Stefano Bonaccini da mesi è il “deus ex machina” del possibile futuro post-Congresso in casa Pd: ecco, per capire lo stato attuale della crisi interna al Partito Democratico basta guardare alle ultime dichiarazioni rilasciate dal Governatore dell’Emilia Romagna da cui si capisce bene come i destini verso le Primarie dem sono tutt’altro che “segnati”. «Sono candidato alla Segreteria del Pd? No, ancora no. Ma deciderò in fretta, non è importante essere utili a sé stessi ma alla comunità. Nelle prossime settimane deciderò». L’intervento a “Porta a Porta” di Bonaccini di fatto acuisce le tensioni interne al partito in queste settimane: tra chi vuole sciogliere il partito, chi vuole un avvicinamento al M5s, chi ancora intende modificare appieno il regolamento dello stesso Congresso e ripensare anche lo strumento delle primarie. Se però il candidato n.1 che più di tutti si era costruito l’aurea di “anti-Letta” nei mesi passati, in questo momento sembra ripensare il proprio impegno futuro, certifica che di problemi interni ai Dem non ve ne sono pochi.

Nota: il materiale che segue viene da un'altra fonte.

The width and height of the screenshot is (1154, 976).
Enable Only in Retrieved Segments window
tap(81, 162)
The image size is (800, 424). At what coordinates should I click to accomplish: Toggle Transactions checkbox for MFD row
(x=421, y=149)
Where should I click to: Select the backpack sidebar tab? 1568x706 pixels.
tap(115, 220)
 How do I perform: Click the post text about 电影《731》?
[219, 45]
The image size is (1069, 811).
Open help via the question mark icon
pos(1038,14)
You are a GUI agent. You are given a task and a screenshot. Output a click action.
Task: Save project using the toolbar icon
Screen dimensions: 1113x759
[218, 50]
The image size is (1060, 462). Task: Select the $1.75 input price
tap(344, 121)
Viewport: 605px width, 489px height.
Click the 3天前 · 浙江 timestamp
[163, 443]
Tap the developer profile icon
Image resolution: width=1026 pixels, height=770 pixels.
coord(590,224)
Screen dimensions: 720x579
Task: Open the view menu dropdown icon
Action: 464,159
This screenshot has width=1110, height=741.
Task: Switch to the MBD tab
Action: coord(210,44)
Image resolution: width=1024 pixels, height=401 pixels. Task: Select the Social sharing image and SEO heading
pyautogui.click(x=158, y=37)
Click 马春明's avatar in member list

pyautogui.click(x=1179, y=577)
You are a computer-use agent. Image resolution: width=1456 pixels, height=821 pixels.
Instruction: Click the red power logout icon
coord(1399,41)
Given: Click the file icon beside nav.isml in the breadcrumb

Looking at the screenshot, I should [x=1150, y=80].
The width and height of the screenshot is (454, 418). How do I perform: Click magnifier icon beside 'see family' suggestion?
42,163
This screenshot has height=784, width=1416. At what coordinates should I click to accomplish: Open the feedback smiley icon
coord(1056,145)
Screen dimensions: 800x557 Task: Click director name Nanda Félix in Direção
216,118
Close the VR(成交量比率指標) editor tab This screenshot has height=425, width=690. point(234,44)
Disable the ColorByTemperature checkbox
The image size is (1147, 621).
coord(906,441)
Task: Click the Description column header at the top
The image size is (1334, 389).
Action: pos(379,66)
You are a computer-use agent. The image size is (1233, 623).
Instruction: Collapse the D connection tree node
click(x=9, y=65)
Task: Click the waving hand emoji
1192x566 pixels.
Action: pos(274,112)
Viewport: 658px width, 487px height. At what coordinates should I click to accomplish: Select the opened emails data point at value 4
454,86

«Spero che il governo venga formato prima possibile. Al Pd farà bene stare all’opposizione, perché ha governato tanti anni ma senza vincere le elezioni», ha ribadito il Governatore emiliano sottolineando a più riprese come ai Dem serva sì un nuovo segretario ma in primo luogo «serve un nuovo gruppo dirigente». Sul tema delle “alleanze” future, Bonaccini traccia un solco importante sul criterio da adottare: «prima di dire con chi allearsi, penso che al Pd serva darsi una identità più precisa, questa è sbiadita. Le alleanze arrivano poi di conseguenza. In questo momento che siamo all’opposizione è utile provare a immaginare come essere alternativi a ciò che il governo proporrà, o come dare una mano sulle cose utili al Paese. Ci sono tanti sindaci e tante sindache, tanti amministratori locali che devono diventare l’ossatura del Partito Democratico».
FUTURO PD TRA CONGRESSO, CANDIDATI E “SPAURACCHIO” CONTE
Insomma il futuro del Pd è tutt’altro che “chiarificato”, sebbene il risultato delle Elezioni già abbia provocato due primi elementi certi: Enrico Letta non sarà più il leader del Centrosinistra e il Congresso del Partito Democratico sarà fatto entro marzo 2023. I candidati attualmente certi, con il semi-passo indietro di Bonaccini, si riducono a Paola De Micheli: nomi già circolati e sempre “caldi” restano quelli del Presidente dell’Emilia Romagna, della sua numero 2 Elly Schlein (anche se ancora non iscritta al Pd), il sindaco di Firenze Dario Nardella e anche il nome nuovo dell’ex ministro Enzo Amendola.
La lotta nelle e tra le correnti dem non si appiattisce specie ora che si dovrà decidere chi saranno i responsabili due gruppi parlamentari per i prossimo 5 anni: come ha scritto Stefano Cappellini su “LaRepubblica”, «In un partito ancora permeato delle vecchie liturgie comuniste e democristiane, primo comandamento dissimulare l’ambizione alle cariche, non lo fo per piacer mio, me lo ha chiesto la base, lo vogliono i sindaci, il problema di base degli aspiranti è non sembrare vogliosi di scendere in campo». Per la corsa alle primarie le “voci” interne al Pd danno i nomi sopracitati come più probabili, a cui si potranno aggiungere nei prossimi mesi anche personalità come il sindaco di Bari Antonio Decaro e il sindaco di Pesaro Matteo Ricci. Il vero spauracchio resta però Giuseppe Conte e la presa dell’attuale M5s sull’elettorato della sinistra: negli ultimi sondaggi dopo le Elezioni, i 5Stelle sono sempre più attaccati ai dem e non è da escludersi che di questo passo i temi progressisti possano essere intercettati prima dall’ex Premier che non dal Partito Democratico. Delle due l’una: o allearsi su larga scala, andando incontro a chi come Bersani e D’Alema ipotizzano un nuovo maxi-partito aperto tra M5s e Pd; oppure nominare un nuovo leader Pd più smarcato a sinistra per poter riprendersi voti e consensi “guadagnati” da Conte in questi mesi.